La femme dans l'assemblée
La première lettre à Timothée donne des consignes pour la conduite de l'assemblée d'Éphèse, dont celle-ci : la femme reçoit l'instruction dans le calme, elle n'enseigne pas ni n'exerce d'autorité sur l'homme, et la règle est fondée sur Adam et Ève. Le passage heurte. Il s'éclaire quand on entre dans la situation qu'il corrige et dans les raisons qu'il avance.
Le calme et l'instruction
Timothée veille sur l'Église d'Éphèse, troublée par de faux docteurs qui répandent des doctrines fausses et égarent des fidèles mal affermis. C'est dans ce désordre qu'est écrite la lettre. Sa première parole sur les femmes est une invitation à recevoir l'instruction : « Que la femme reçoive l'instruction en silence, en toute soumission. » 1 Timothée 2:11 Le mot grec rendu par « silence », hésychia (ἡσυχία), désigne le calme, la tranquillité. Le texte demande donc une attitude d'écoute et d'ordre, et non un mutisme. Avant d'enseigner, il faut d'abord être instruit ; à Éphèse, des femmes gagnées par l'erreur voulaient enseigner sans l'être encore.
Enseigner et prendre autorité
Vient alors la règle : « Je ne permets pas à la femme d'enseigner, ni de prendre autorité sur l'homme ; qu'elle demeure dans le silence. » 1 Timothée 2:12 Ce qui est réservé est précis : l'enseignement public qui fait autorité, et la présidence de l'assemblée, c'est-à-dire la charge de diriger la communauté réunie et de conduire sa prière. Cette charge revient aux hommes établis pour elle, et l'Église l'a maintenue en confiant aux hommes le ministère ordonné.
Cette réserve laisse entière la part des femmes dans la transmission de la foi. L'Écriture suppose ailleurs que la femme prie et prophétise dans l'assemblée : « Toute femme qui prie ou prophétise… » 1 Corinthiens 11:5 Les Actes montrent une femme qui instruit dans la foi un prédicateur déjà éloquent (Actes 18:26). Ce qui est écarté est une fonction précise, l'enseignement qui fait autorité et la présidence de l'assemblée ; la parole des femmes garde ailleurs toute sa place.
Adam et Ève
La consigne est fondée sur deux faits de la Genèse. Le premier est l'ordre de la création : « Car Adam fut formé le premier, Ève ensuite. » 1 Timothée 2:13 L'antériorité d'Adam dit l'ordre voulu par Dieu entre l'homme et la femme.

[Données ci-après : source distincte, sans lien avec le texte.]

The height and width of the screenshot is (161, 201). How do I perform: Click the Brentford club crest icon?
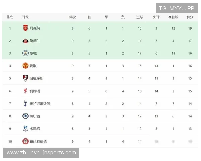[25, 141]
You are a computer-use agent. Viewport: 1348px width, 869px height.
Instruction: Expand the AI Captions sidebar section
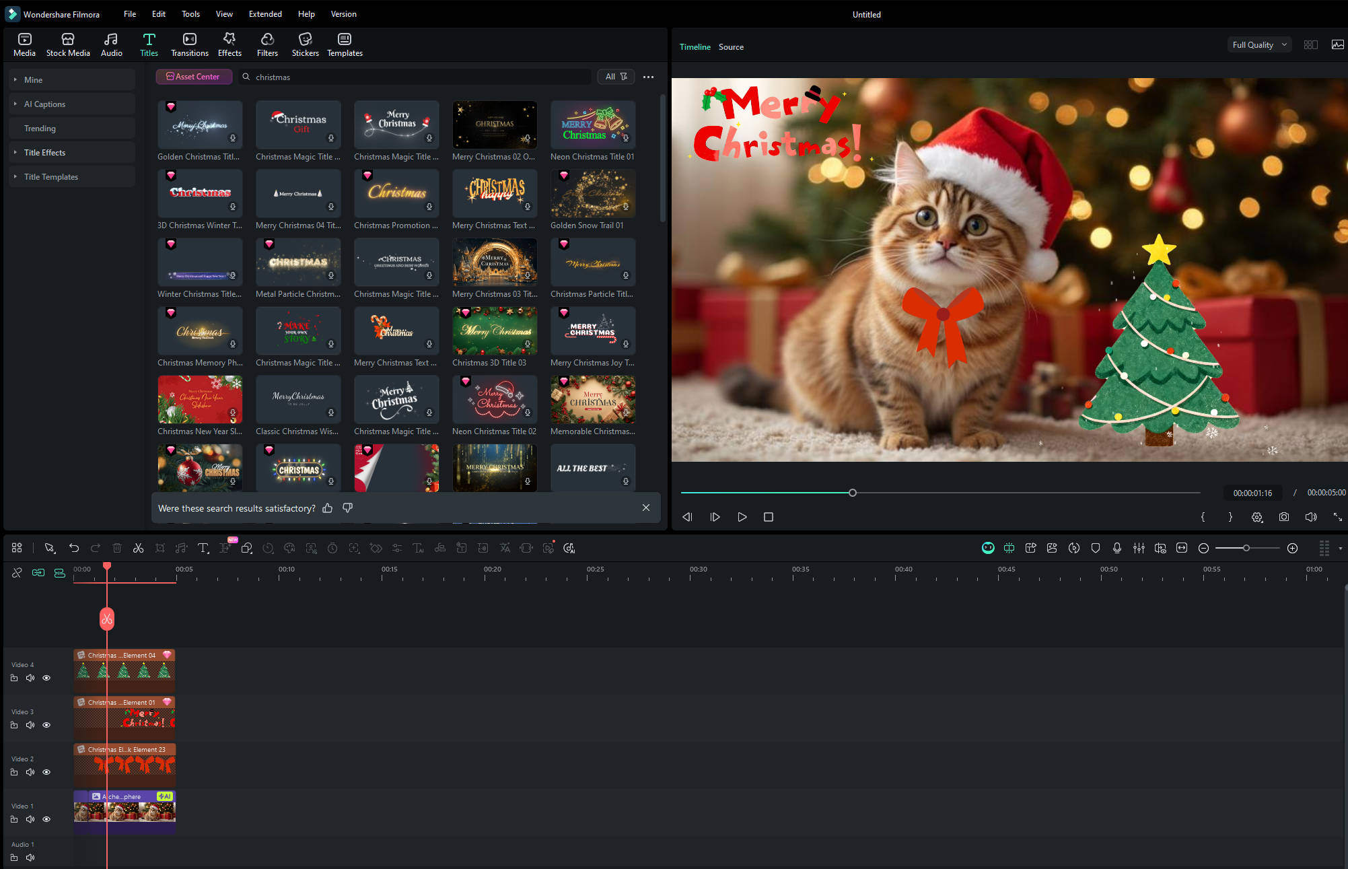point(44,104)
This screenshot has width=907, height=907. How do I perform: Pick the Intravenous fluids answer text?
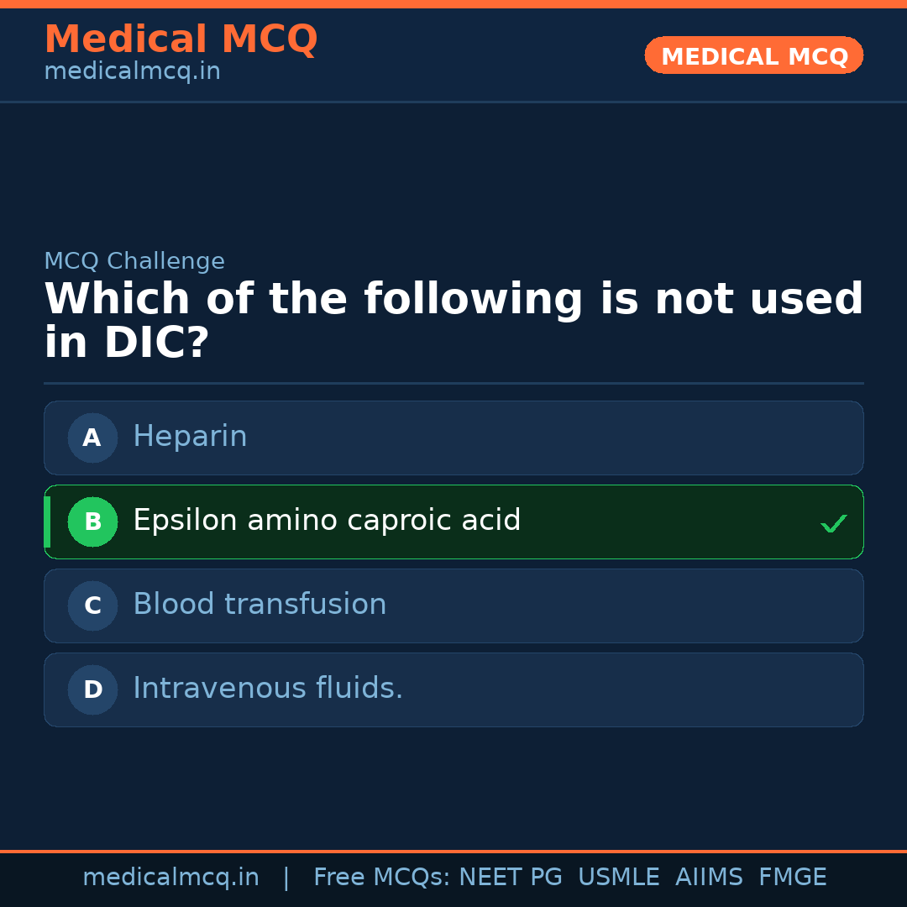(268, 689)
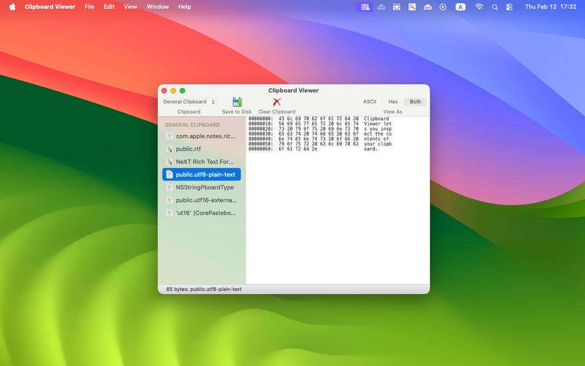Click the Wi-Fi icon in the menu bar
The height and width of the screenshot is (366, 585).
tap(479, 7)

Le second est l'ordre de la chute : « Ce n'est pas Adam qui fut séduit ; c'est la femme qui, séduite, tomba dans la transgression. » 1 Timothée 2:14 Ève fut trompée la première par le serpent. Le texte n'enseigne pas pour autant qu'Ève soit plus coupable, ni que la femme soit plus faible par nature : la responsabilité du péché qui pèse sur toute l'humanité est rapportée à Adam, en qui tous ont péché : « Par un seul homme le péché est entré dans le monde. » Romains 5:12 Si la séduction d'Ève est rappelée, c'est en avertissement : la même tromperie était à l'œuvre à Éphèse, où des fidèles mal affermis se laissaient égarer par les faux docteurs. Le rappel de la chute met en garde l'assemblée contre ce danger.
Sauvée par l'enfantement
Le passage s'achève sur une parole obscure : « Elle sera sauvée par l'enfantement, si elle persévère dans la foi, la charité et la sainteté. » 1 Timothée 2:15 L'enfantement dont il s'agit est d'abord celui par lequel le salut est venu au monde. Là où Ève, séduite, entraîna la chute, une femme, en mettant au monde le Sauveur, a porté le remède, accomplissant la promesse faite après la faute, celle d'une descendance née de la femme qui écraserait le serpent : « Je mettrai une inimitié entre toi et la femme, entre ta descendance et la sienne : elle t'écrasera la tête. » Genèse 3:15 La femme est relevée par cet enfantement, reçu dans la foi.
Le passage tient ainsi ensemble deux choses. Une discipline : l'enseignement qui fait autorité et la présidence de l'assemblée reviennent aux hommes établis, et l'Église l'a gardé ; la forme la plus stricte, le silence imposé, répondait au désordre précis d'Éphèse. Et une dignité : la femme, égale en valeur devant Dieu, a part comme l'homme au salut, et c'est par une femme que le Sauveur est entré dans le monde. L'ordre ainsi rappelé situe l'homme et la femme, ensemble, dans le dessein d'un Dieu qui a voulu les sauver par l'enfantement d'une femme.